Docs: Adds a document explaining how FEX's deferred signals works.

This has design considerations as to why choices were made.
2025-03-04 12:39:22 +00:00 · 2023-03-10 16:00:57 -08:00 · 2023-03-10 16:00:57 -08:00 · fd5c36ba9c
commit fd5c36ba9c
parent 5be798e9e6
1 changed files with 264 additions and 0 deletions
--- a/docs/DeferredSignals.md
+++ b/docs/DeferredSignals.md
@ -0,0 +1,264 @@
+# Deferred signals and why FEX needs them
+
+FEX-Emu has locations in its code which are effectively "uninterruptible". In the sense that if the guest application receives a signal during an
+"uninterruptible" code section, then FEX is likely to hang or crash in spurious and terrible ways.
+
+## Example
+FEX-Emu is in the middle of emitting code. This is a vulnerable state in which FEX can be in the middle of allocating memory or reading guest state.
+If a signal is received in the middle of this, FEX-Emu might need to compile new code in a re-entrant state. Which could involve allocating memory and
+other vulnerable things. In this case a mutex could very easily be held, interrupted, and then try to get held again while being reentrant.
+
+**This will result in a hang.**
+
+## How do we solve this?
+
+### Classical signal masking
+One solution to this problem is to mask **all** signals going in to an uninterruptible section and then unmask when leaving.
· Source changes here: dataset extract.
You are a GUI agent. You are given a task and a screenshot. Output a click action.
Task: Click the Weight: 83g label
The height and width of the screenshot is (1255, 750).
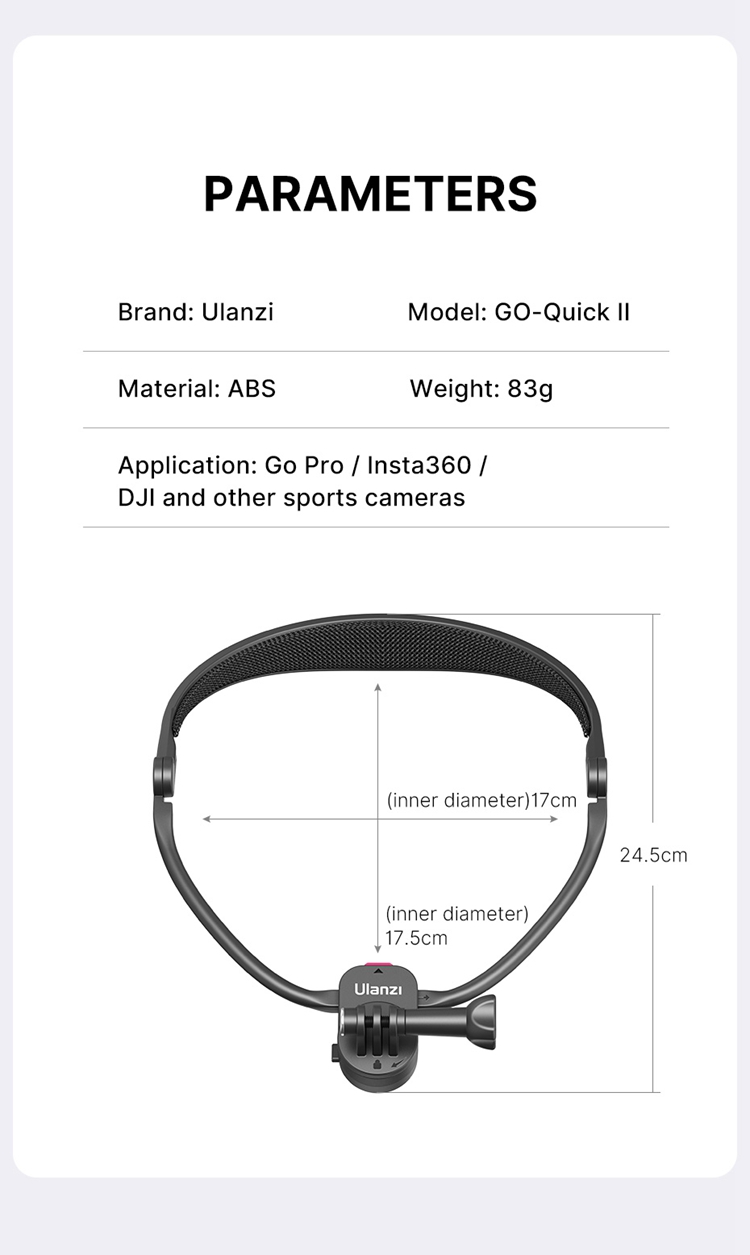click(x=481, y=388)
This is the classical
+approach that is viable if performance isn't a significant concern. A major problem with this approach is that we must do two system calls per
+"uninterruptible" code section, which if the section is fairly small then it might cost more to ensure state integrity than doing the work at all.
+
+### Cooperative signal deferring
+A new solution is to defer asynchronous signals if they are caught inside an uninterruptible section. At the basic level, we increment a reference
+counter going in to the "uninterruptible" section, and then decrement the reference counter once we leave. This way when the signal handler receives a
+signal, it can check that thread's reference counter, store the `siginfo_t` to an array/stack object, and return to the same code segment to be handled
+later.
+
+The trick to how this works is the cost it takes to check if a signal occured, and then handling the signal safely. Ideally no signal has happened in
+the "uninterruptible" code section, so the check needs to be as cheap as possible to ensure no cost in the case that no signal has occured.
+
+The trick is that FEX maintains two memory regions for tracking deferred signals **per thread**.
+
+#### 1st memory region
+
+This region is FEX's InternalThreadState object, which is always resident for each guest thread and usually inside a register inside the JIT.
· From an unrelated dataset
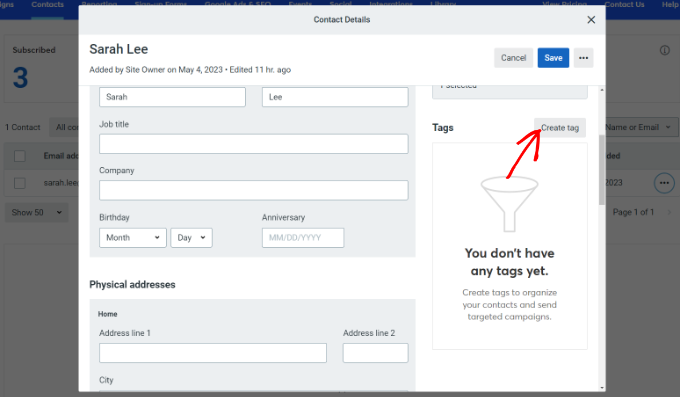The width and height of the screenshot is (680, 397).
Task: Focus the Job title input field
Action: 254,144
+Inside this object is where the reference counter for "uninterruptible" code segments lives. It is specifically a reference counter since these
+code segments may nest inside each other and we can only interrupt with a signal if the counter is zero.
+
+This reference counter is thread local and won't be read by any other threads, so it can be a non-atomic increment and decrement.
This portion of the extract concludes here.